Both those guys were top-75 recruits nationally when they went to Alabama. Hamilton was a 4-star and Evans was a 5-star and the number 14 recruit in the country. There was little building left to do. I think it might be more accurate to say #RecruitedByBama or #BoughtByBama, but I suppose that wouldn’t sell kids quite the same.

Or what about our friends over in Champaign? Oh, right, you’ve probably only heard to it referred to as #Littyville.

***Another pause here to explain to the older crowd that “lit” is not just a mental state after a handful of IPAs or 15ish Busch Lights, it’s also what the kids are calling an exciting place these days.***

That’s right, those marketing geniuses over at Illinois are referring to one of the Big Ten’s dumpiest, least exciting towns as #Littyville. And recruits are buying that garbage. The Illini (#ILLgang19) recently snagged a 4-star DB out of Dallas’ Bishop Dunne (hey, we had one of those once upon a time!) and have some real momentum on the recruiting trail for a team that has more coaching changes than bowl appearances this decade.

Please. Anyone that’s actually been there knows it’s #Shittyville.

But I’ll give the Illini this: at least they are using their own thing, unlike our, uh, friends to the west. Those guys in Ames are using about 30 different hashtags and not a one of them is their own. There’s #AStormIsBrewing (Twitter search that one at your own risk - NSFW thanks to recent events), #RaiseTheStandard, which about 5 other schools are also using, #CyclONENation, which seems a bit redundant, what with the word nation being singular and all, and now the newest iteration is #WinInTheDark. I haven’t dared to search on that last one given what I found with #AStormIsBrewing, but I have a feeling that one may not end well either.

I’ll give Matt Campbell this, if there’s one thing we all know he can do, it’s sell. What, exactly, he’s selling is up for debate, but sell he will. And at least his hashtags seem to make some semblance of sense. I can’t say the same for that over-caffeinated dude in Minneapolis.

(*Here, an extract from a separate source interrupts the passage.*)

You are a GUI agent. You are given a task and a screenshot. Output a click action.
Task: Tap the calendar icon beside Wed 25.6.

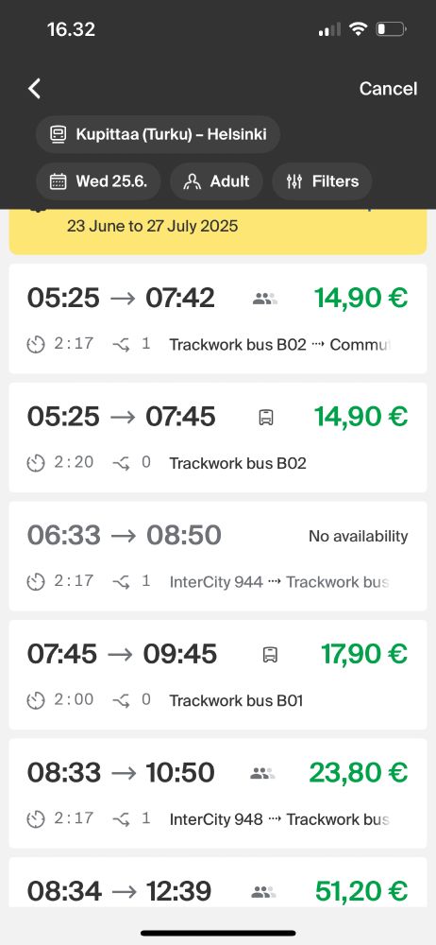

PJ Fleck and the Golden Gophers can’t stick to one hashtag either, but theirs are all over the map. There’s #RTB, which, cool, row the boat, cuz you know, there’s no engines around or anything and football has always been played in water. Then there’s #SkiUMah, which literally nobody understands, but from my experience skiing doesn’t translate well to the gridiron. And then there’s #HYPRR. I dunno #WTF that means, but it’s stupid.

***Note, Google tells me PJ Fleck claims it means “How’s Your Process Result Response,” which isn’t exactly English and I feel like I understand it less now.***

This says nothing of all his #Elite crap. You know what’s elite? Not going 5-7. Not Minnesota. At least not since World War II.

Fleck uses so many damn hashtags and catch-phrases you literally need a guide. And Fleck is so damn cheesy he is the one to spell it out for you.

Guys, these coaches make me want to #BreakTheRock with my head.

I’ve never been more glad to have Kirk Ferentz as our head coach.